Government Bureaucrats Can Cancel Citizenship
By Blake O’Connor and Ugur Nedim
The Federal parliament has passed the Australian Citizenship (Allegiance to Australia) Bill 2015 which gives government bureaucrats the power to cancel the Australian citizenship of dual citizens who they claim are involved in terrorist activity, without the right to a court hearing.
The Bill amends section 35 of the Australian Citizenship Act 2007, which now gives the Immigration Minister power to cancel the citizenship of dual citizens aged over 14-years if he says they fought for, or were in the service of, a declared terrorist organisation.
The Bill introduces a ‘Citizenship Loss Board’ made up of ASIO officers and other state agents, whose job it is to identify and advise the Minister about who they suspect of being ‘jihadi’ dual citizens.
It has been reported that fifty people are currently identified – people who now risk the cancellation of their citizenships without having the benefit of a court hearing where they can present their case.
Federal Attorney General George Brandis strongly supports the new laws, stating:
“Dual nationals who engage in terrorism are betraying their allegiance to this country and do not deserve to be Australian citizens”.
But there has been widespread criticism of laws which allow bureaucrats to administratively (rather than judicially) cancel citizenship.
Increasing Government Control
Many argue that, rather than reduce the threat of terrorism, the new laws simply give the government a way to exclude people they see as undesirable, based upon little or no evidence and without court oversight.
Sydney University Professor of Law, George Williams, is a vocal critic of the laws:
“…. I think it’s very concerning that we’re departing from basic rule-of-law principles. Instead of people having a fair hearing before an independent judge, we’ve got government officials making decisions that affect their most basic rights in circumstances where there’s no guarantee the person will have a fair hearing or a hearing even at all.”
Labor’s legal affairs spokesman, Mark Dreyfus, says his party is pushing for greater accountability:
“It’s important that… [the process] can’t, of course, be secret in its entirety. The decisions are going to have to be public and there will be a right of review.”
However, the nature of any such ‘review’ – including whether the affected person will have access to any of the information which is relied upon or be able to make submissions on their own behalf – is not yet known. As Professor Williams notes:
“… The grounds of review won’t enable someone to raise all of the questions they might want to raise about the decision. It may be impossible for the person to even get all the information that has led to the decision being made against them.”
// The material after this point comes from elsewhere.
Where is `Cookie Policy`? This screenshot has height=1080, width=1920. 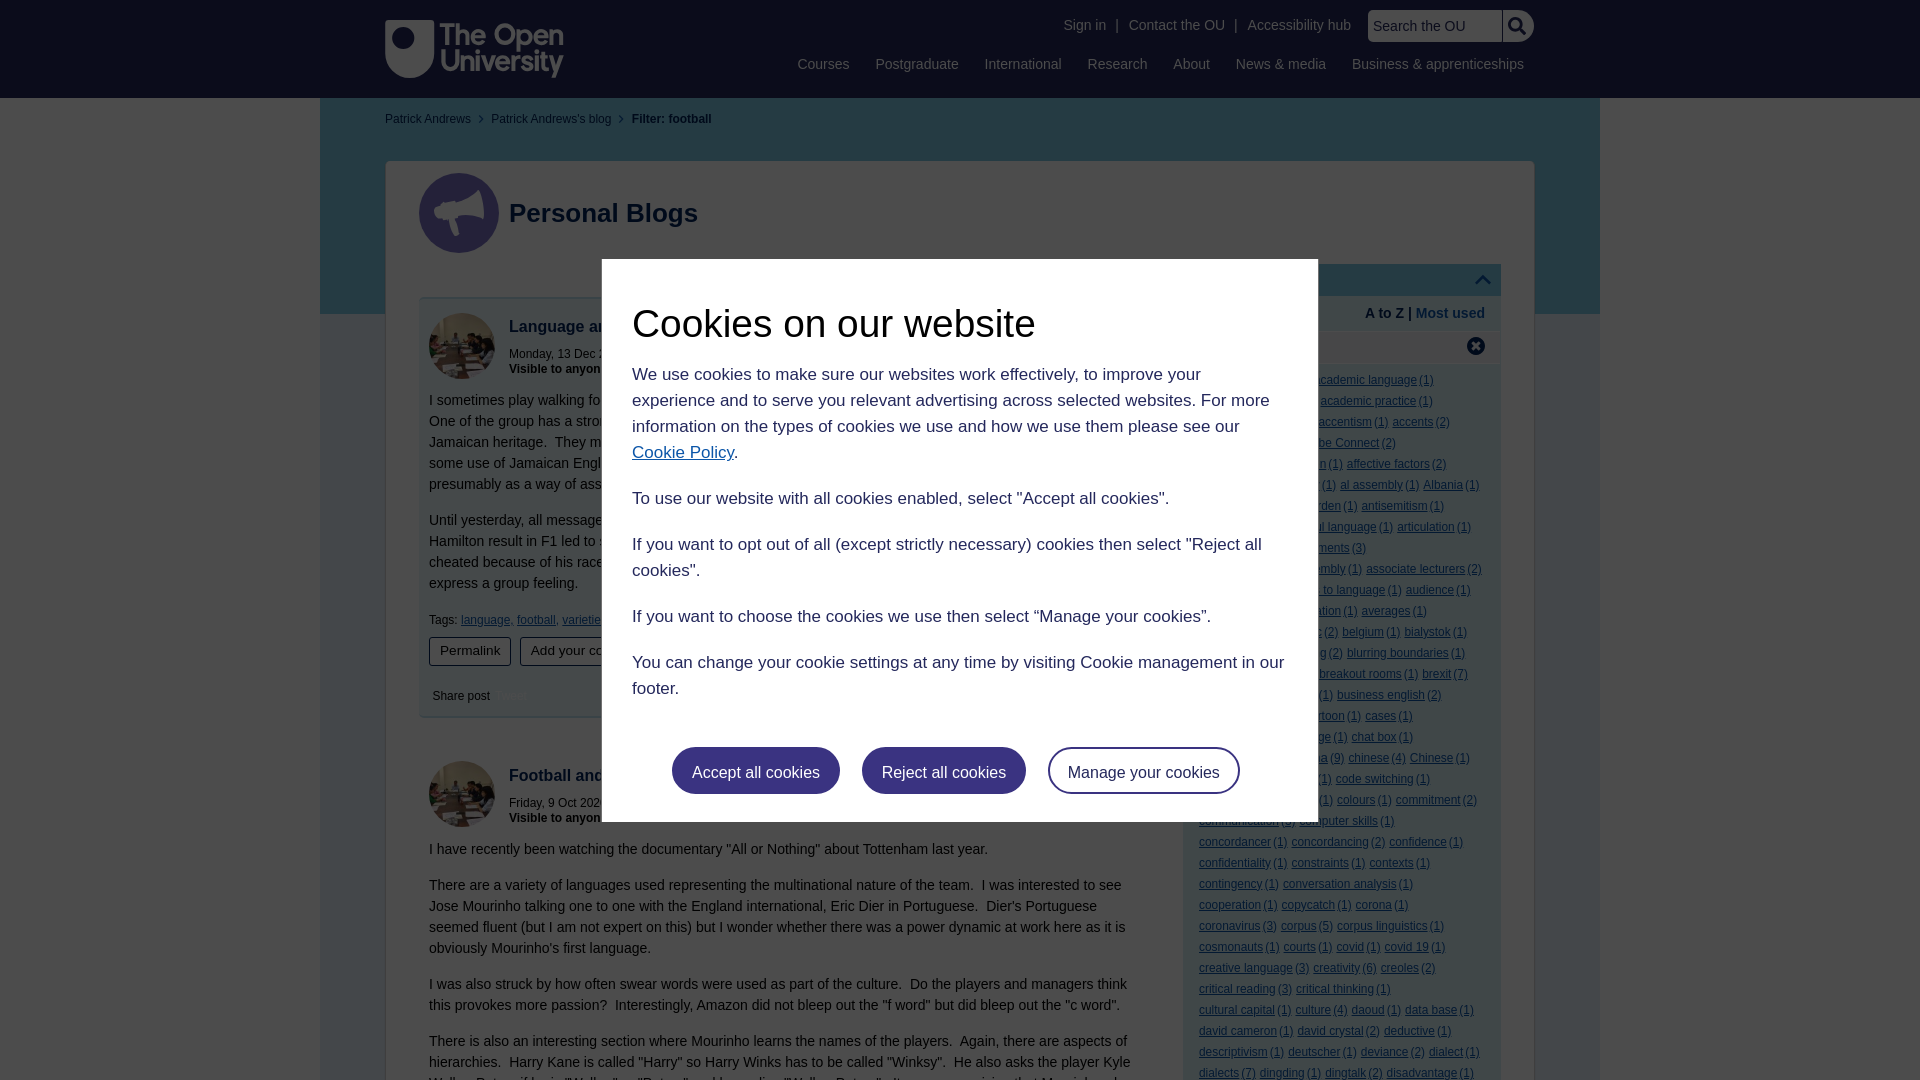 Cookie Policy is located at coordinates (682, 452).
“They won’t have something to test, to contradict, to actually have proper hearing in the tribunal. What it means is that the system is really stacked up against anyone who has their citizenship lost in this way. And indeed you may even have decisions wrongly made or unfairly made and the person affected may not be in any position to challenge that.”
He adds:
“We’re moving to a system where citizenship is contingent upon government decisions, where unnamed officials can make recommendations and findings against a person without that person even being shown the case against them and it can lead to a loss of citizenship and a devastating impact upon that person’s life. These are the sorts of things that shouldn’t happen in a democracy and if there is to be consequences for a person’s citizenship, it should be through a fair and transparent process.”
Discriminatory
Australia is not the only country to enact laws which allow bureaucrats to make administrative decisions to cancel the citizenship of dual citizens – indeed, similar laws have been passed in New Zealand, Canada and France, causing significant controversy.
In France, Justice Minister Christiane Taubina resigned on the basis that such laws discriminate against those from mixed ethnic backgrounds, favouring those of single ethnicity.
Failing to Guard Against Terrorism
Another criticism of the laws is that they merely feed into terrorist propaganda – bolstering claims that certain nations are actively hateful of Muslims and minorities.
This, critics say, increases the threat of terrorism rather than reducing it. They add that cancelling citizenship can lead to radicalisation of affected individuals, and that it merely shifts the problem to other countries.
Australia’s International Obligations
The laws have also been criticised on the basis that they may breach Article 15 of the Universal Declaration of Human Rights, which says that ‘everyone has a right to nationality’.
But despite these criticisms, it appears Australia is degenerating into a country where more and more decisions are made by state agents, rather than by way of due process through the judiciary.
This is occurring under our noses, with bipartisan political support and little public dissent.
Groups designated as ‘undesirables’ appear to include bikers, tattoo parlour owners, protesters and anyone who expresses dissent about foreign invasions justified on the basis of ‘weapons of mass destruction’ or a ‘terrorism threat’. Which group will be next?